In Doe v. Phillips, 194 S.W.3d 837 (Mo. banc 2006), the Supreme Court of Missouri held that the Missouri Constitution did not allow the state to place anyone on the registry who had been convicted or pleaded guilty to a registrable offense before the sex offender registration law went into effect on January 1, 1995. and remanded the case for further consideration in light of that holding. On remand, the Jackson County Circuit Court entered an injunction ordering that the applicable individuals be removed from the published sex offender list. Defendant Colonel James Keathley appealed that order to the Missouri Court of Appeals in Kansas City, which affirmed the injunction on April 1, 2008. Keathley filed an appeal with the Supreme Court of Missouri.

In response to these rulings, in 2007, several Missouri state Senators proposed an amendment to the Missouri Constitution that would exempt sex offender registration laws from bar on retrospective civil laws. The proposed amendment passed the State Senate unanimously but was not passed by the Missouri House of Representatives before the end of the 2007 legislative session. The same constitutional amendment was proposed in and passed by the Missouri Senate again in 2008, but also was not passed by the House of Representatives by the end of that year's legislative session. As a result, the decisions of the Missouri courts prohibiting the retrospective application of sex offender laws remained intact.

The Missouri Supreme Court ruled on Keathley's appeal (Doe v.

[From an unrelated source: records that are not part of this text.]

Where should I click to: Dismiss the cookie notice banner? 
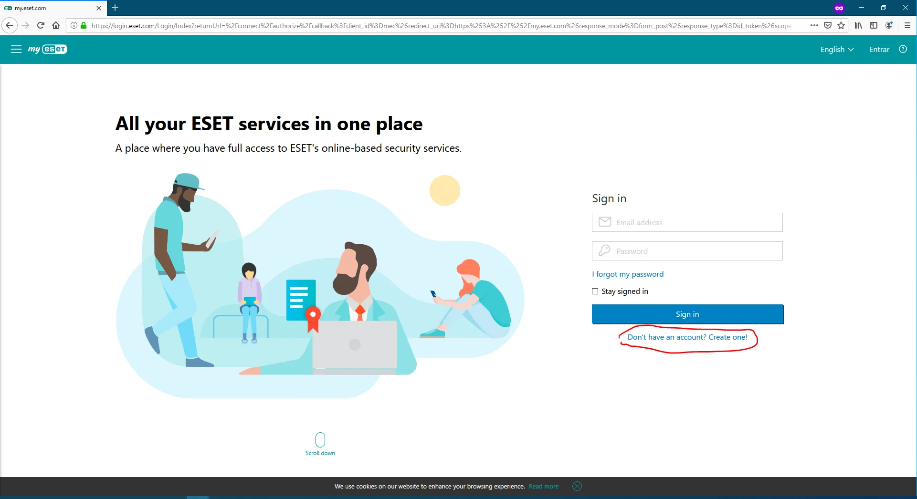(x=577, y=486)
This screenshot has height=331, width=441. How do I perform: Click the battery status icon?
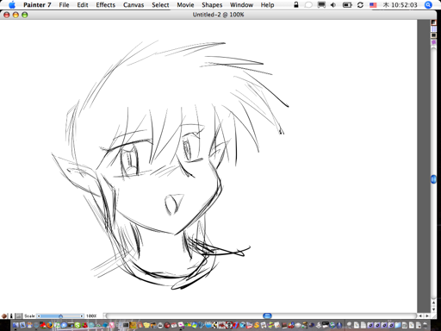point(347,5)
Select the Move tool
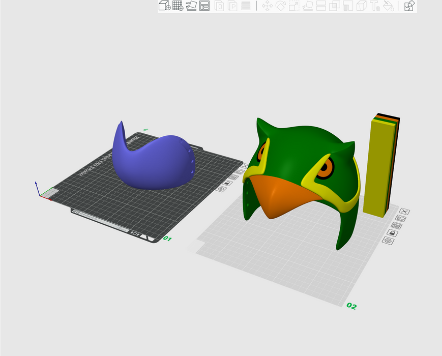 pyautogui.click(x=267, y=6)
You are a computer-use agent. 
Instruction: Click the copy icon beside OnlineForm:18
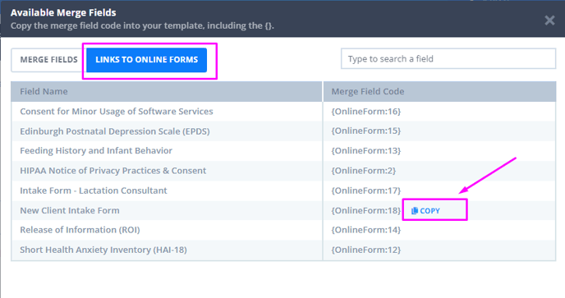425,211
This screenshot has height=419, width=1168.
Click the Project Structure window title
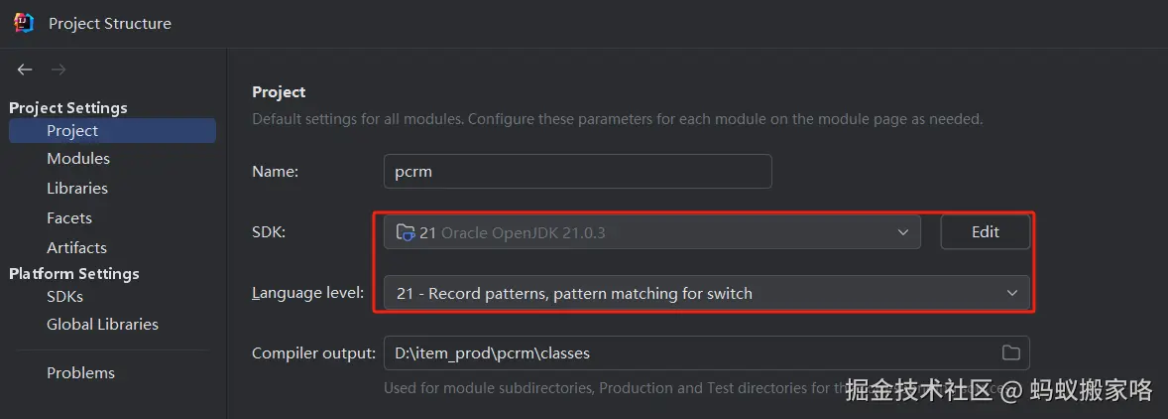click(x=110, y=24)
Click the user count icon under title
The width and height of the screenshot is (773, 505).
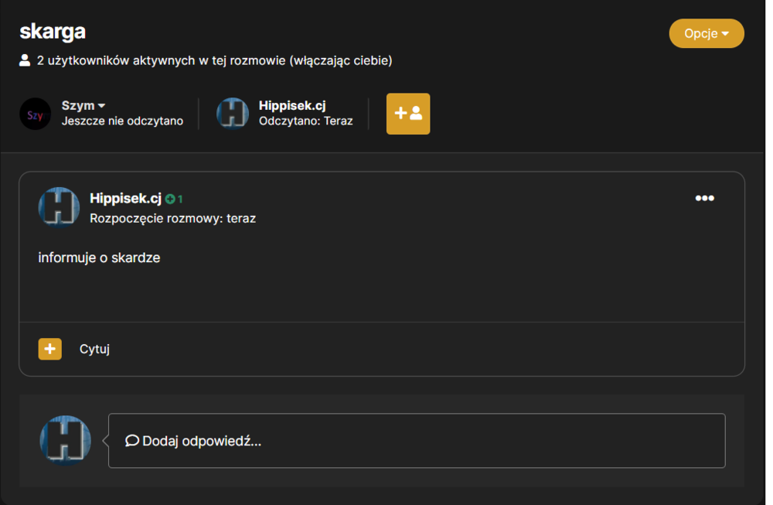pos(25,60)
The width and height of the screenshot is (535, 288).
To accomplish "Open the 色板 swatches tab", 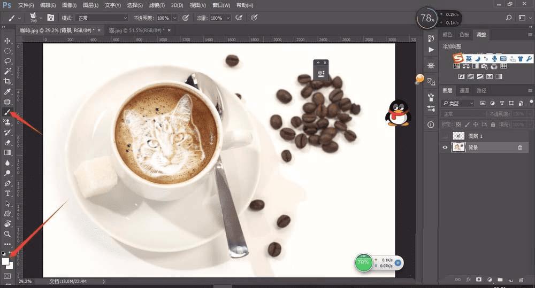I will click(463, 35).
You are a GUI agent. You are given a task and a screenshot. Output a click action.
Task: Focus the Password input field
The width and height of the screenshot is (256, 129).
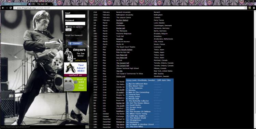(x=75, y=23)

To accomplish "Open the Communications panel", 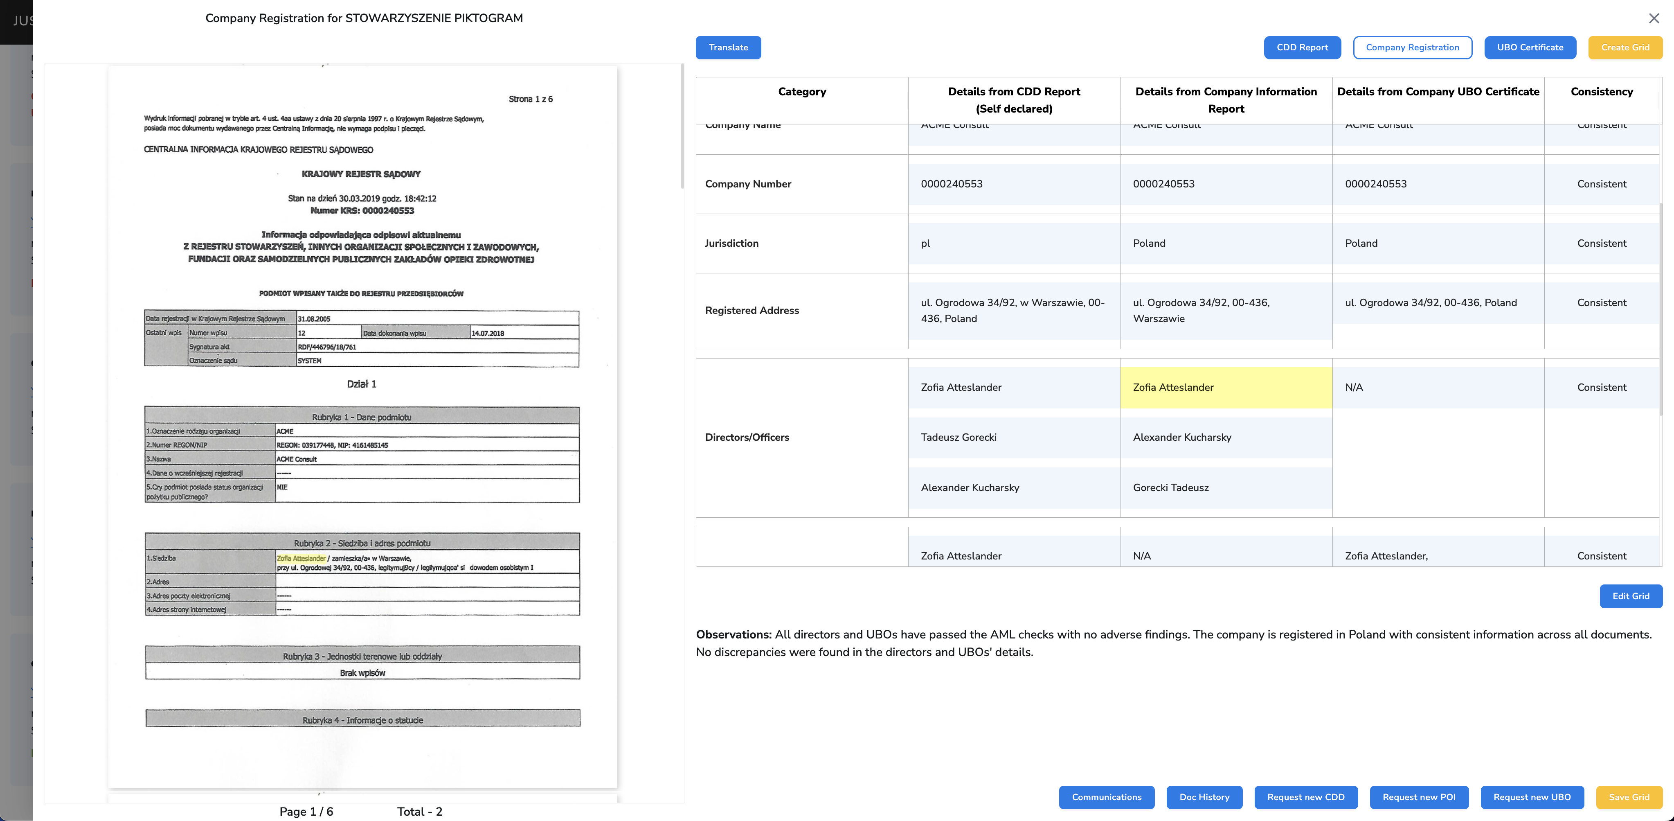I will pyautogui.click(x=1106, y=797).
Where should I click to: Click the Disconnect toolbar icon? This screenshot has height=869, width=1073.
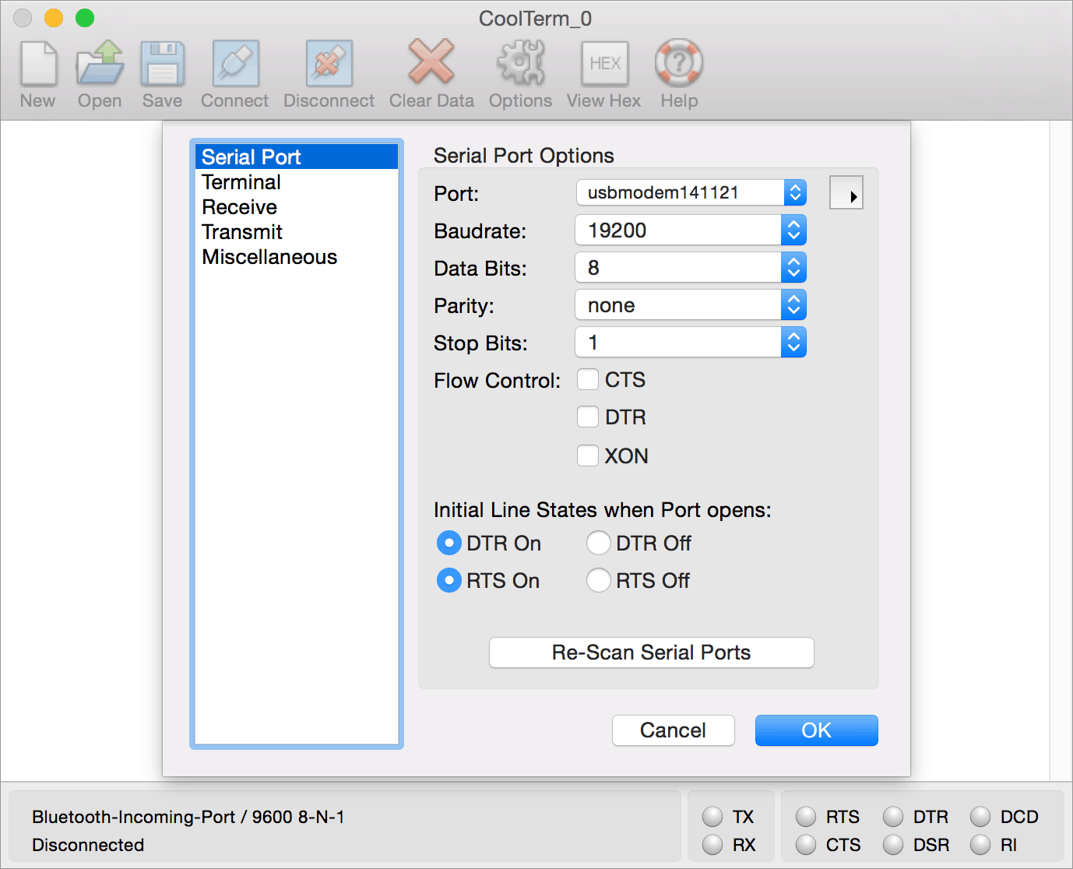click(328, 70)
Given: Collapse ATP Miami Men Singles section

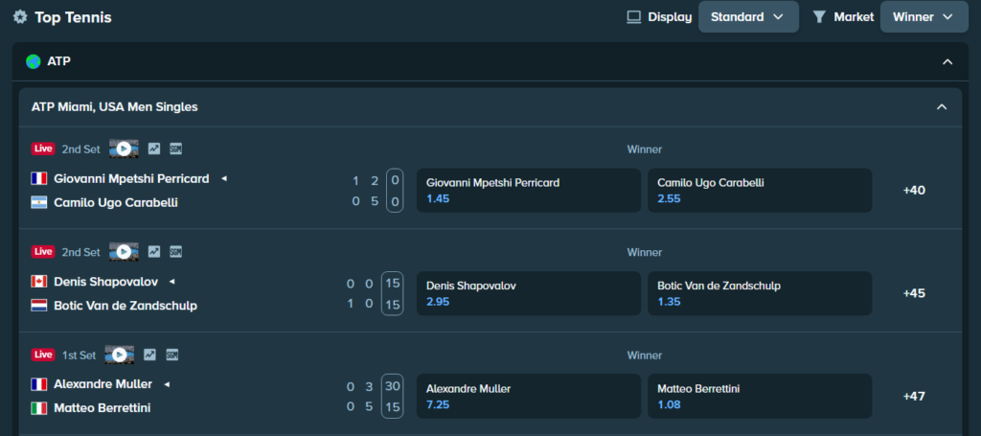Looking at the screenshot, I should click(x=941, y=107).
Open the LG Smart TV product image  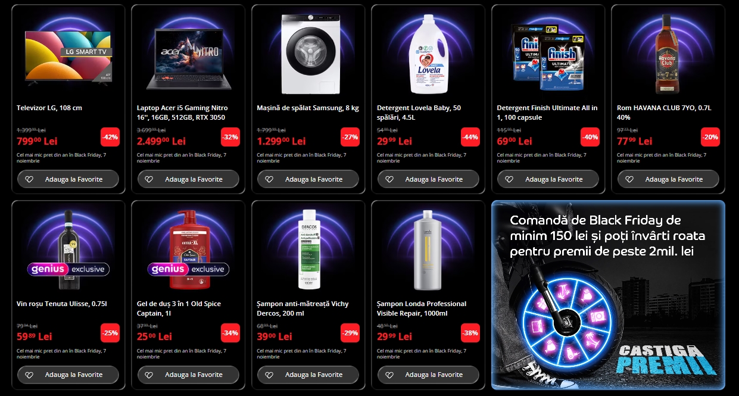tap(68, 55)
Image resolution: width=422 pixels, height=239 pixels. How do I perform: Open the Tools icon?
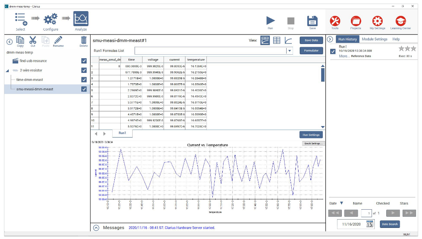click(x=335, y=20)
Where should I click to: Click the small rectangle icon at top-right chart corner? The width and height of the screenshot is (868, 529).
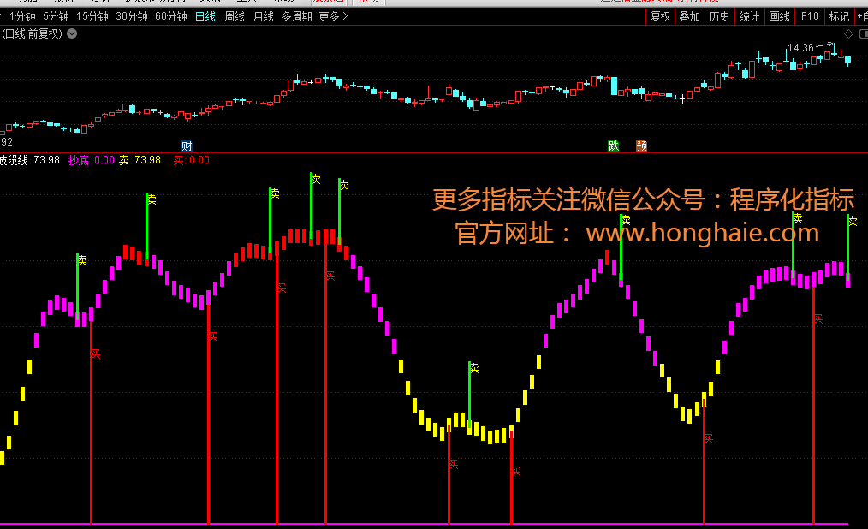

Phillips now styled Doe v. Keathley) on June 16, 2009. The Court held that the Missouri Constitution's provision prohibiting laws retrospective in operation no longer exempts individuals from registration if they are subject to the independent Federal obligation created under the Sexual Offenders Registration and Notification Act (SORNA), 42 U.S.C. § 16913. As a result, many offenders who were previously exempt under the Court's 2006 holding in Doe v. Phillips were once again required to register.

On January 12, 2010, Cole County Circuit Judge Richard Callahan ruled that individuals who plead guilty to a sex offense are not required to register under Federal Law and thus are not required to register in Missouri if the date of their plea was prior to the passage of the Missouri registration law.

Missouri also has a number of laws that restrict the activities of persons required to register as sex offenders, several of which have also been challenged as being retrospective in their operation. On February 19, 2008, the Supreme Court of Missouri held that a law prohibiting registered sex offenders from residing within 1,000 feet of a school was retrospective in operation as applied to registered sex offenders who had resided at a location within such a distance prior to the enactment of the law. Another exception to the school-residence proximity requirement was handed down by the Court on January 12, 2010 in F.R. v. St. Charles County Sheriff's Department. In this case, F.R. was convicted prior to the enactment of the law and the Court held that, as such, he was not required to abide by the restriction. Consolidated with F.R. was State of Missouri v. Raynor, in which the Court found that Charles A. Raynor was not required to comply with R.S.Mo. § 589.426, a law restricting the activities of registered sex offenders on Halloween. In both F.R. and Raynor, the ruling applies only to the named party.